(Exercise task A)
Can you reproduce the entire journal post below, word for word?

──────── Document extract

I know I shouldn't have, but... damn.
I feel much better now, though. Spent some time catching up on journals. Ranted on a few. XR Sized a little. started dinner and some laundry.
I figured out what I'm going to do, since I was lax on the XR Size over the long weekend. I won't permit myself to mud until I've done XR Size. that should help.
tonight... hmm... I need to get some things done for work, since I fucked off a bit. I'd also like to organize some more stuff for ebay, or clean up a box/drawer/pile of junk. Mental notes to borrow Morphine's digicam again... and find out what happened with that second bottle of wine... and the monitor.
prolly watch some tv or a dvd as background. need to talk to RedneckNinja.
spent quite awhile talking to Hunnybee today... realized that I should post some of that in here, since I didn't yet.
about Ankh over the weekend:
see, we had too good of a time on my visit. it was very strange, and weirded me out to some extent. yes, it was exactly what I needed, but...
I've got issues. Strawberry still has hold of me to some extent, and I really can't relax until that's taken care of. That means going up there to visit and finally have it all out.
so, back to Ankh. we were talking during the early morning after they got back from a party and were drunk. and suddenly, I realized I was starting to fall back into the old pattern. I was getting pissed for no reason. so we talked the next day a bit, and it happened again... and kept getting worse. I realized what was going on, so I ended the conversation... then they got on icq and started messaging me. I warned them flat out that I was in a mood to do damage to them if they continued. They continued, and I went off. almost completely. I held back some, but...
You know how only someone who really knows you can just rip you apart? they can take all those fears and such and just stab at them directly? I did that. I took advantage of everything I know about Ankh and I unloaded it all at once on them. Some of it was true, some of it was not.

────────────────

(Exercise task B)
Write out, word for word, only the part of the entries below that opens with the line containing "Click the dice" and closes with the last line of the entries, both ends included.

──────── Source material

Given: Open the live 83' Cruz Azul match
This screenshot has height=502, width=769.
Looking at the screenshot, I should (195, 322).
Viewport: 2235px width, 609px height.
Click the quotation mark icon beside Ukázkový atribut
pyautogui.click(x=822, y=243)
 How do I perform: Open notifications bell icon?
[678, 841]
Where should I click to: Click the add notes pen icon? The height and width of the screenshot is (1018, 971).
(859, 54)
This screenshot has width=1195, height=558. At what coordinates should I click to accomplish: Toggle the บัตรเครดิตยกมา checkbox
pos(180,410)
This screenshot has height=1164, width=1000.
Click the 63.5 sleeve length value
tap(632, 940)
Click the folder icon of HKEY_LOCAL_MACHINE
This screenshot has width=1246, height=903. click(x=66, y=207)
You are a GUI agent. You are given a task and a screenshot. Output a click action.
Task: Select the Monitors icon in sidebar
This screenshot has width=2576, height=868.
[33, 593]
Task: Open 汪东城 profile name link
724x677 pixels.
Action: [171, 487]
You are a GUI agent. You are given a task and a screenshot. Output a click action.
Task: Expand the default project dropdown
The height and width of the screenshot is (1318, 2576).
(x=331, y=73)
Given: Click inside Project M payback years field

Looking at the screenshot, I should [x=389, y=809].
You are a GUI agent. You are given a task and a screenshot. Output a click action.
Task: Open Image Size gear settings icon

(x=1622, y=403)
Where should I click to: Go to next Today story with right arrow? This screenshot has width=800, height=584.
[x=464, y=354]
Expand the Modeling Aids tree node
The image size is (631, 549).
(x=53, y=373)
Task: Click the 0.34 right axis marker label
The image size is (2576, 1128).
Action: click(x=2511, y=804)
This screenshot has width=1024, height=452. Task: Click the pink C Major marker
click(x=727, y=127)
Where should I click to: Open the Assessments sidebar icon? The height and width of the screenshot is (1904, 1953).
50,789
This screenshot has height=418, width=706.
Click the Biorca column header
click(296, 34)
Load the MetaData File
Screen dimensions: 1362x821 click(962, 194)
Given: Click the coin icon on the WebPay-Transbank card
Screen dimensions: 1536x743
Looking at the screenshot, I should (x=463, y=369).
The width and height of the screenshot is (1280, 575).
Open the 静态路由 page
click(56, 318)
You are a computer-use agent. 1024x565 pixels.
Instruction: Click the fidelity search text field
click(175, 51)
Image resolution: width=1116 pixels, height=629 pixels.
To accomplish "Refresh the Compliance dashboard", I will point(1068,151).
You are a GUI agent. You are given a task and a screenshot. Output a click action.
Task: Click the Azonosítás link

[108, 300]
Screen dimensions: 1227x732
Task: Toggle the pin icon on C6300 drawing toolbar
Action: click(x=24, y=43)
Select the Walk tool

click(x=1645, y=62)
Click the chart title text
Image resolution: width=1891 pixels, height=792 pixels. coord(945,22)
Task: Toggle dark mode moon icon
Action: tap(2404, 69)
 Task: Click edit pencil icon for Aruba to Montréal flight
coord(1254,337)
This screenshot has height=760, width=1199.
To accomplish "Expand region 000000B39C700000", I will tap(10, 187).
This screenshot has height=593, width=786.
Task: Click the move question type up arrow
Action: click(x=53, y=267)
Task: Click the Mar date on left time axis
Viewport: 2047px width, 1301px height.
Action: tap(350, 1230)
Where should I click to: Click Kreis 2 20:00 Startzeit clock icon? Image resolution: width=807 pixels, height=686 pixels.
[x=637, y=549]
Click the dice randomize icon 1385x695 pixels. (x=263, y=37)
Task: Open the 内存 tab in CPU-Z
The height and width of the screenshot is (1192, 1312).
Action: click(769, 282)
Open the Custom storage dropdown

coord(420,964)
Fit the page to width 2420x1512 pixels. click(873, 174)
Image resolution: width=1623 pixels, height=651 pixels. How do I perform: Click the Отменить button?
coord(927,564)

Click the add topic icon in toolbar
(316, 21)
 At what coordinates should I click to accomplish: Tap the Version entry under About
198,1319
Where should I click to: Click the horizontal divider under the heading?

────────────────

(Exercise output A)
I know I shouldn't have, but... damn.
I feel much better now, though. Spent some time catching up on journals. Ranted on a few. XR Sized a little. started dinner and some laundry.
I figured out what I'm going to do, since I was lax on the XR Size over the long weekend. I won't permit myself to mud until I've done XR Size. that should help.
tonight... hmm... I need to get some things done for work, since I fucked off a bit. I'd also like to organize some more stuff for ebay, or clean up a box/drawer/pile of junk. Mental notes to borrow Morphine's digicam again... and find out what happened with that second bottle of wine... and the monitor.
prolly watch some tv or a dvd as background. need to talk to RedneckNinja.
spent quite awhile talking to Hunnybee today... realized that I should post some of that in here, since I didn't yet.
about Ankh over the weekend:
see, we had too good of a time on my visit. it was very strange, and weirded me out to some extent. yes, it was exactly what I needed, but...
I've got issues. Strawberry still has hold of me to some extent, and I really can't relax until that's taken care of. That means going up there to visit and finally have it all out.
so, back to Ankh. we were talking during the early morning after they got back from a party and were drunk. and suddenly, I realized I was starting to fall back into the old pattern. I was getting pissed for no reason. so we talked the next day a bit, and it happened again... and kept getting worse. I realized what was going on, so I ended the conversation... then they got on icq and started messaging me. I warned them flat out that I was in a mood to do damage to them if they continued. They continued, and I went off. almost completely. I held back some, but...
You know how only someone who really knows you can just rip you apart? they can take all those fears and such and just stab at them directly? I did that. I took advantage of everything I know about Ankh and I unloaded it all at once on them. Some of it was true, some of it was not.

(Exercise output B)
Click the dice randomize icon 1385x695 pixels. (x=263, y=37)
Task: Open the 内存 tab in CPU-Z
The height and width of the screenshot is (1192, 1312).
Action: click(769, 282)
Open the Custom storage dropdown

coord(420,964)
Fit the page to width 2420x1512 pixels. click(873, 174)
Image resolution: width=1623 pixels, height=651 pixels. How do I perform: Click the Отменить button?
coord(927,564)

Click the add topic icon in toolbar
(316, 21)
 At what coordinates should I click to accomplish: Tap the Version entry under About
198,1319
Where should I click to: Click the horizontal divider under the heading?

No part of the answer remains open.